The casts that underwent CAT scans are among the 86 restored this summer, 20 of which are now on display at Pompeii, the Agenzia Giornalistica Italia news agency reported. All 86 will eventually go through the scanner, including Pompeii’s most heart-breaking figures: a woman holding a toddler in her lap.
When ash rained down on Pompeii, it buried those 2,000 residents. Over time, that ash turned into pumice, enclosing their bodies in a hardened tomb. The bodies inside gradually decomposed, leaving only bones behind inside the hardened cavities. By the 19th century, archaeologists chose to preserve these remains by pouring plaster inside; once it hardened, they chipped the pumice away and the cast was removed.
The casts revealed facial expressions and even clothes, but they didn’t show teeth and bone, The Local added. But now, these casts have gone through the CAT scanner to reveal those long lost details.
Each scan shows individual Pompeii residents in alarming and decidedly human detail: skulls, straight teeth, rib cages, the hollows of eye sockets.

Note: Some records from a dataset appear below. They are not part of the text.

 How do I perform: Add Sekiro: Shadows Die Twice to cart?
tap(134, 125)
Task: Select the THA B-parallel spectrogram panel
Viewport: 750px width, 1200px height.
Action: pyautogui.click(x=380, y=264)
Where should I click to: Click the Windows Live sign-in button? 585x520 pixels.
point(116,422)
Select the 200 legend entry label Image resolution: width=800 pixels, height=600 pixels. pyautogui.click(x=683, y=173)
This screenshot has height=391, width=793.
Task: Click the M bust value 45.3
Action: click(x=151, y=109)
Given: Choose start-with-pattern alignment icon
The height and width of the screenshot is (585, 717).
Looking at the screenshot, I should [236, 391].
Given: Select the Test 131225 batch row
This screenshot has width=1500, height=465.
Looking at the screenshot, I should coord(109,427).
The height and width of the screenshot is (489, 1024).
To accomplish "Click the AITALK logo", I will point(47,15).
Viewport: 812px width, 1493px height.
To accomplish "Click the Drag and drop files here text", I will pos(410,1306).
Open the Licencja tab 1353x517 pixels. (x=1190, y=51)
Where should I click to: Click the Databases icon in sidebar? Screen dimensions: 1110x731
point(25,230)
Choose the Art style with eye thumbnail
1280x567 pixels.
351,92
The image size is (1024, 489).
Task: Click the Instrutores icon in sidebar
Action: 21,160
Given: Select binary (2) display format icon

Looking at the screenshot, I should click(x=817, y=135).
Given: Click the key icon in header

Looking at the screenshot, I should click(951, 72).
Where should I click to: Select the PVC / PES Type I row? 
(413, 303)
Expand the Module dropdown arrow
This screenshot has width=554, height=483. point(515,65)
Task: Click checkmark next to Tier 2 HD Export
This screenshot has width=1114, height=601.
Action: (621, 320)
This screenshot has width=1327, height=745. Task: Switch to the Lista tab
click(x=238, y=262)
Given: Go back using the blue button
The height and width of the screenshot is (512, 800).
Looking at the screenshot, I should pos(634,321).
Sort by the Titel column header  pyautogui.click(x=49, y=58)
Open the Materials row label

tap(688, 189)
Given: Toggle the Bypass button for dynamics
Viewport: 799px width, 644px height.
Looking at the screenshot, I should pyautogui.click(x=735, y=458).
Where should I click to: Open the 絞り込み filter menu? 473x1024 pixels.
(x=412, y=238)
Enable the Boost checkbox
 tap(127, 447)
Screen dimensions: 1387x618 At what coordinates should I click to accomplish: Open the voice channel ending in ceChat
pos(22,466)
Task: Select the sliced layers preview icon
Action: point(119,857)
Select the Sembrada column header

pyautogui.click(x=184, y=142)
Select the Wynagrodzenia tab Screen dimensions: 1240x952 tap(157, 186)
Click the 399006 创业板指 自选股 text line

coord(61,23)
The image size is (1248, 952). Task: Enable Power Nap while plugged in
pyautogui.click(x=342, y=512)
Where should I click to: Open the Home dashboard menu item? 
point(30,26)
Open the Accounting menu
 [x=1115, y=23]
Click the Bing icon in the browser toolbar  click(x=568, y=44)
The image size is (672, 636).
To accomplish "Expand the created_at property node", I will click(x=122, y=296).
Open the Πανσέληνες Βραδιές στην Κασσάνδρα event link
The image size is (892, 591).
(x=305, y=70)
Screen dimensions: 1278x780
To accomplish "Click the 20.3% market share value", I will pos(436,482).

It’s almost possible to imagine what they may have looked like in life.
From these scans, the team has learned that the people who lived in Pompeii were in remarkably good health. Most notably, their teeth were in better shape than ours — without toothbrushes, toothpaste, or a neighborhood dentist.
“They have really good teeth – they ate a diet that contained few sugars, and was high in fruit and vegetables,” said orthodontist Elisa Vanacore.
Alongside the low-sugar, high-fiber Mediterranean diet, the air and water in Pompeii was also high in fluorine, which kept cavities at bay.
But in a more morbid detail, the CAT scans revealed that those who stayed in Pompeii when the volcano erupted died violent deaths. Archaeologists have long believed that people died of suffocation, but the victims’ fractured skulls tell a different story. They were likely killed when masonry and other debris fell onto them from homes, taverns, public bath houses, and other buildings, as their beloved city fell to pieces around them.
These remarkable CAT scans aren’t the only Pompeii related news of late. Archaeologists just found a pre-Roman, 2,000-year-old tomb that survived Pompeii’s construction, its excavation and then looting, and shelling during World War II.